Depending on the precise rights violations the plaintiffs need to prove – from loss of property to loss of life, or loss or livelihoods to loss of health – the ideas in this non-exhaustive list could be used as direct or corroborative evidence to prove materials facts, to contextualize or corroborate expert reports, or supplement Amicus Curiae briefs. And, this is just one short list of visuals for one case.
14.6 Closing Argument
The least we can do is: not look away. Not justify. Not erase. Not brush aside. Not make something “normal” that is not. And: nurture and defend our free, democratic constitution. Because only that is what will protect us from terror and insanity.Footnote 58
When presented with the horrifying visual evidence of the Holocaust, many of us cover our eyes, driven by the human desire to avoid experiencing pain and discomfort. I cannot help but wonder if we are doing the same with respect to our changing climate. But looking away will not make the problem disappear.
I live in the Netherlands. The warehouse where Anne Frank spent twenty-five months in forced hiding in a small attic is a ten-minute walk from my front door. Within fifteen minutes by bike, I can arrive at Muiderpoort, the station where hundreds of onlookers quietly witnessed the heavily guarded trams overflowing with people on their way to Nazi concentration camps, yet said nothing. Spring 2020 marked the seventy-fifty anniversary of the end of World War II, an ominous reminder that we must face global challenges with a fierce and unwavering commitment to human rights.

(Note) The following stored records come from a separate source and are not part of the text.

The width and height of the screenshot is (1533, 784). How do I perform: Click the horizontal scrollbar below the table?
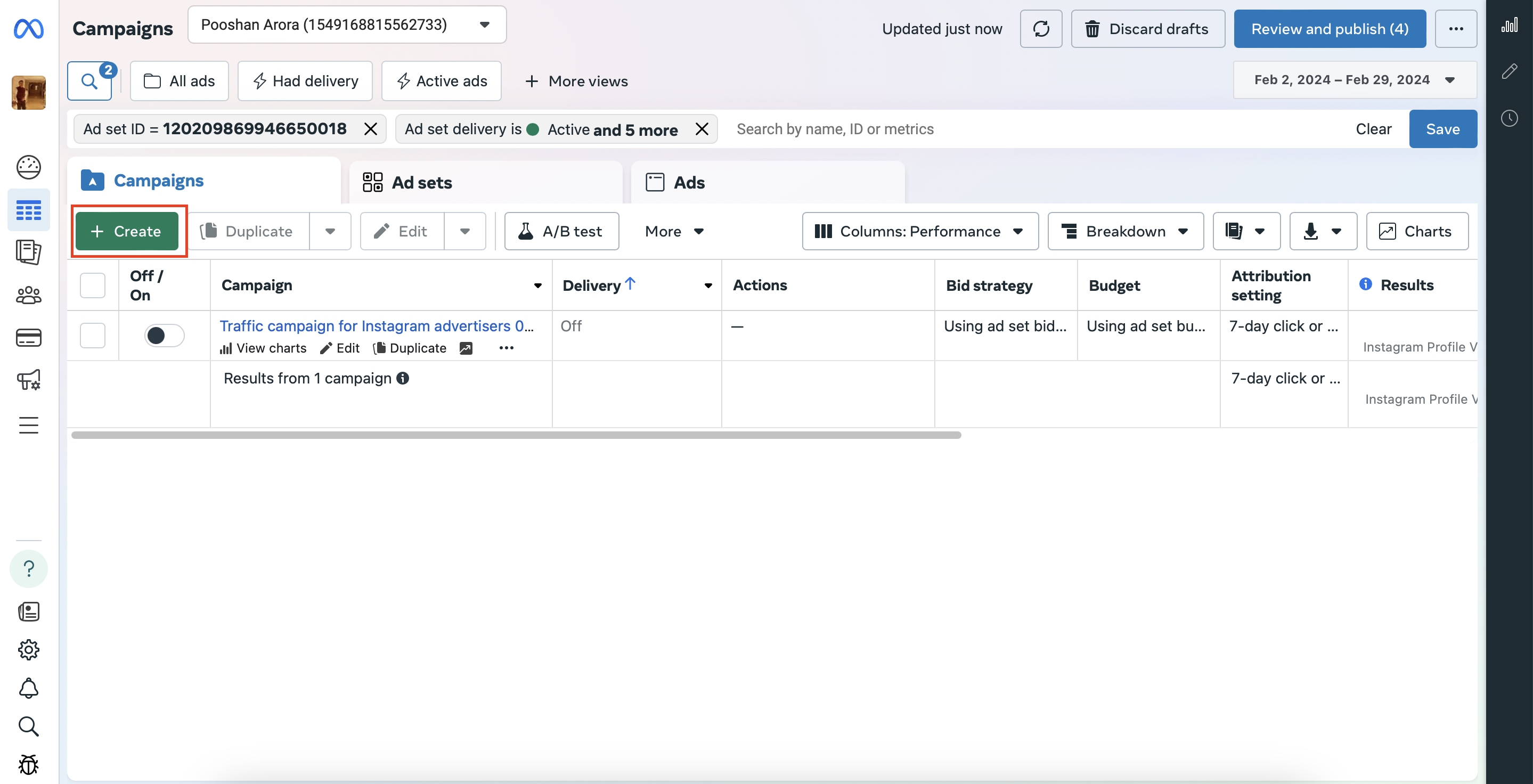coord(516,436)
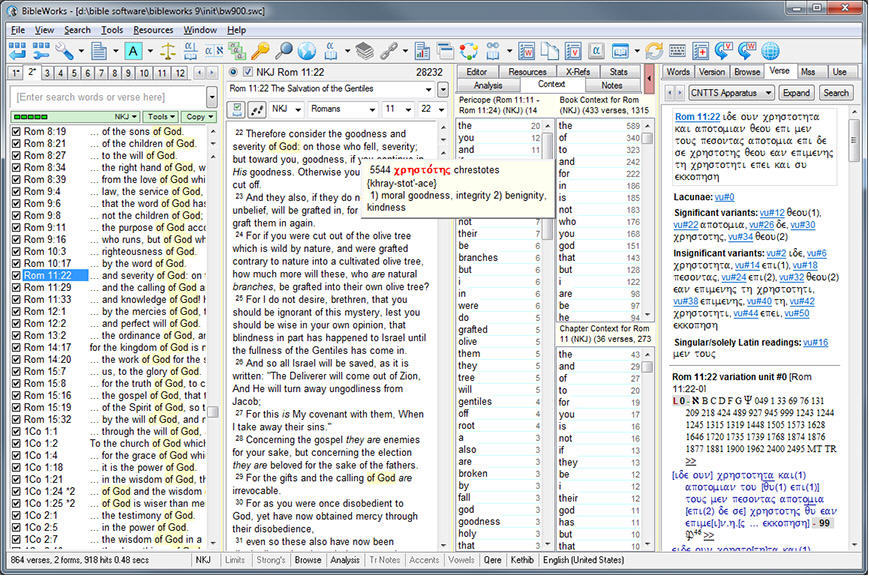Click the gold key icon in toolbar

coord(260,51)
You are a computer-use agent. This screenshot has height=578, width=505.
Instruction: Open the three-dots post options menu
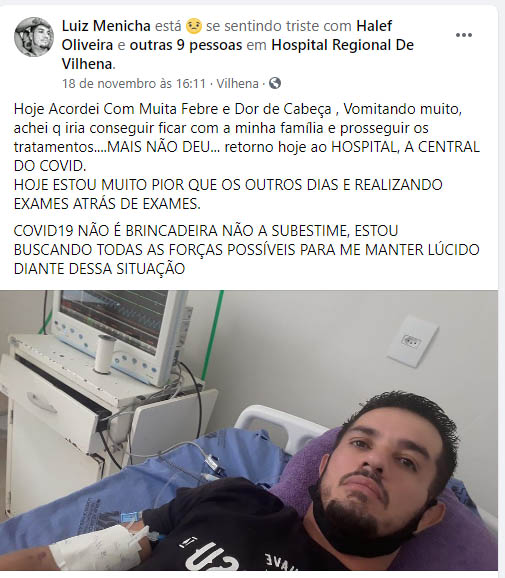[464, 35]
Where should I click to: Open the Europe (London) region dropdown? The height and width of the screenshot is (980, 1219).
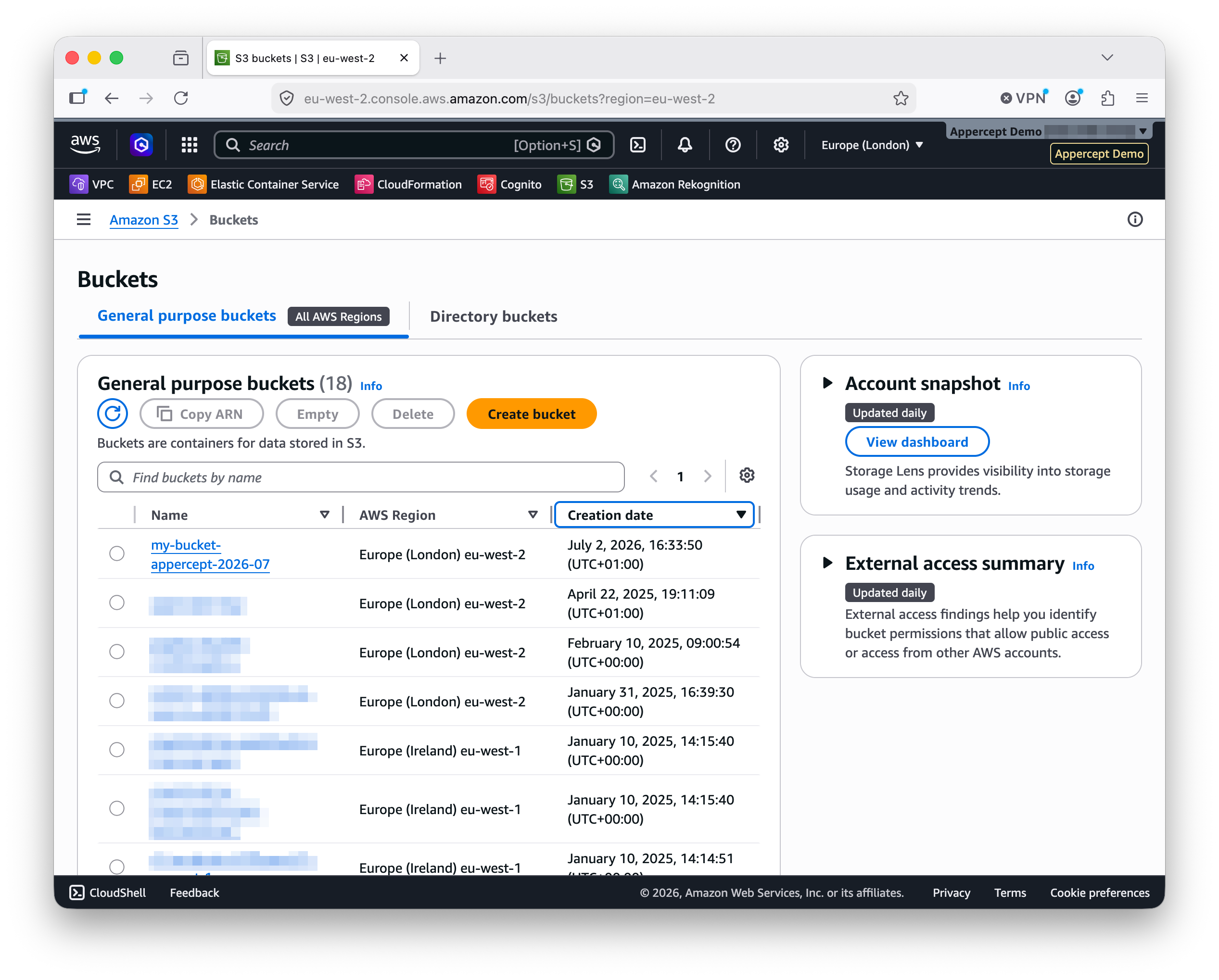pos(872,145)
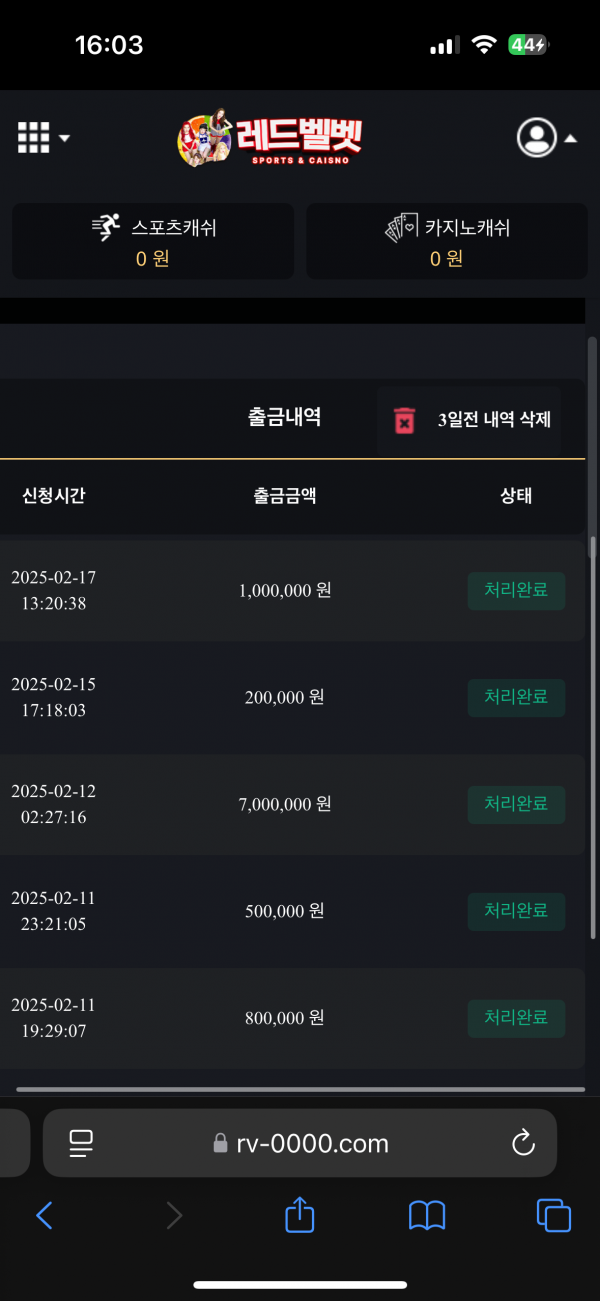Show open tabs in Safari

[554, 1215]
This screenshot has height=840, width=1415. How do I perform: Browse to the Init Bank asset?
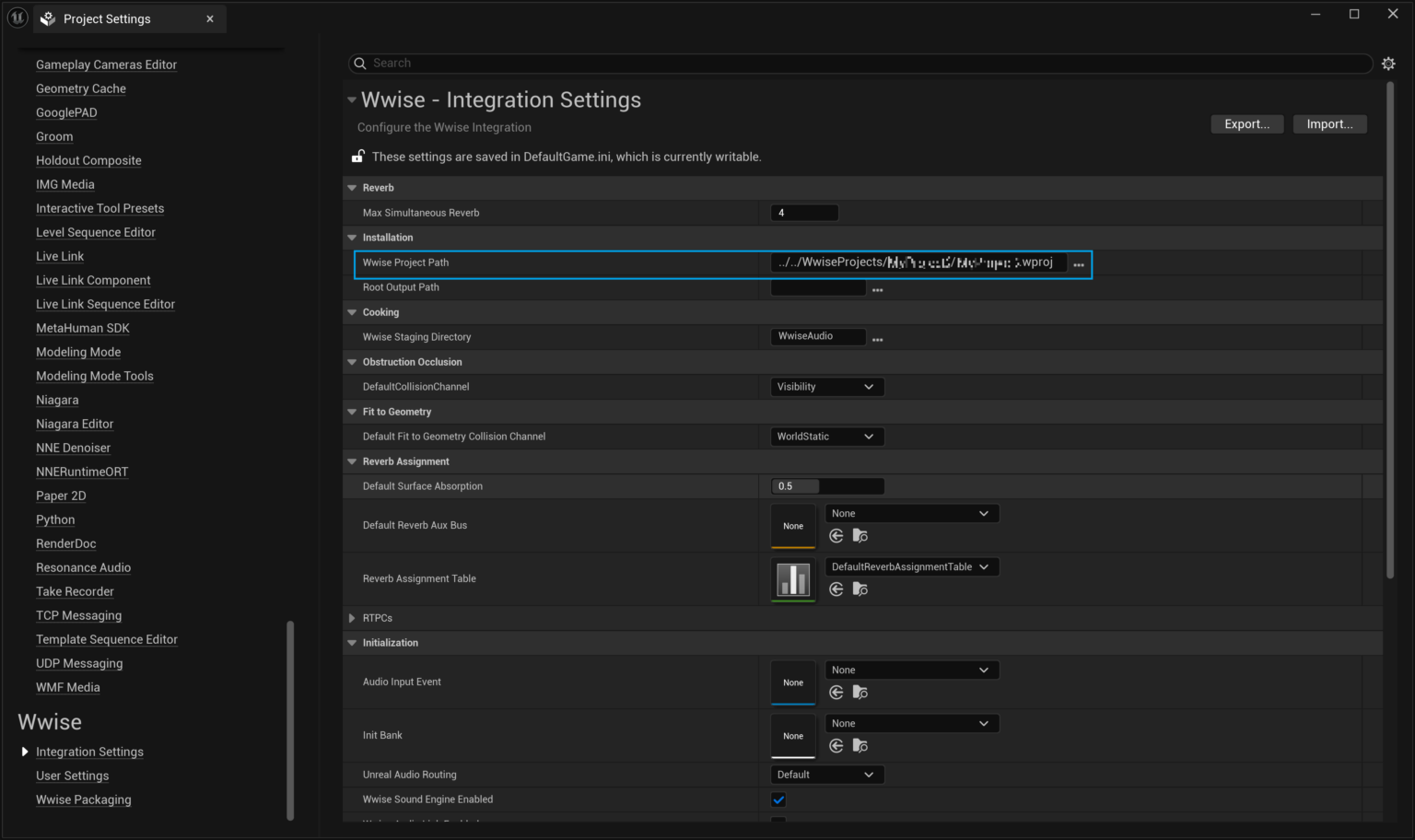click(x=860, y=745)

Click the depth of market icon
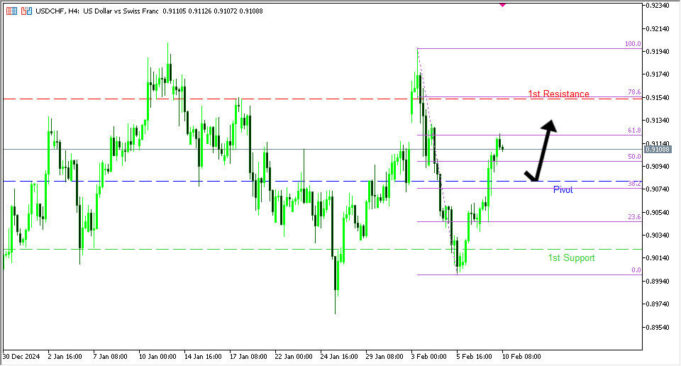[26, 11]
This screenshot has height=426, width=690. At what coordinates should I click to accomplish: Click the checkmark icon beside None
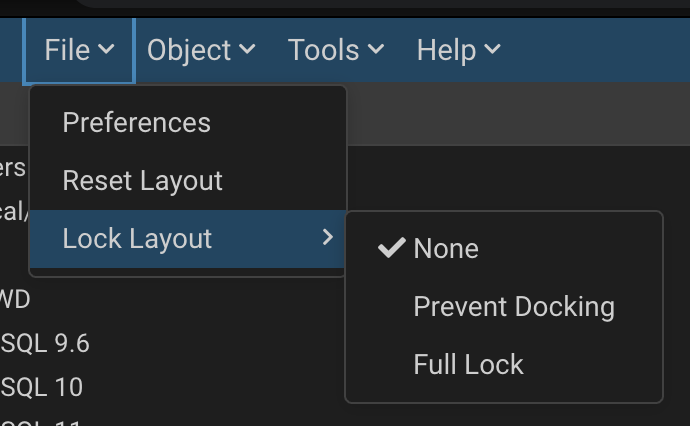(391, 248)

Complex political problems require complex solutions. Video evidence alone will certainly not solve the climate crisis. However, as demonstrated through the Case Notes here, the strategic and effective use of visual evidence matters. So perhaps, in response to Alston’s call to step up and engage determinedly and creatively with climate change, it is time to bring climate visuals into the courtroom to ensure that judges, and society at large, cannot look away, justify, erase, brush aside, or make “normal”something that is decidedly not.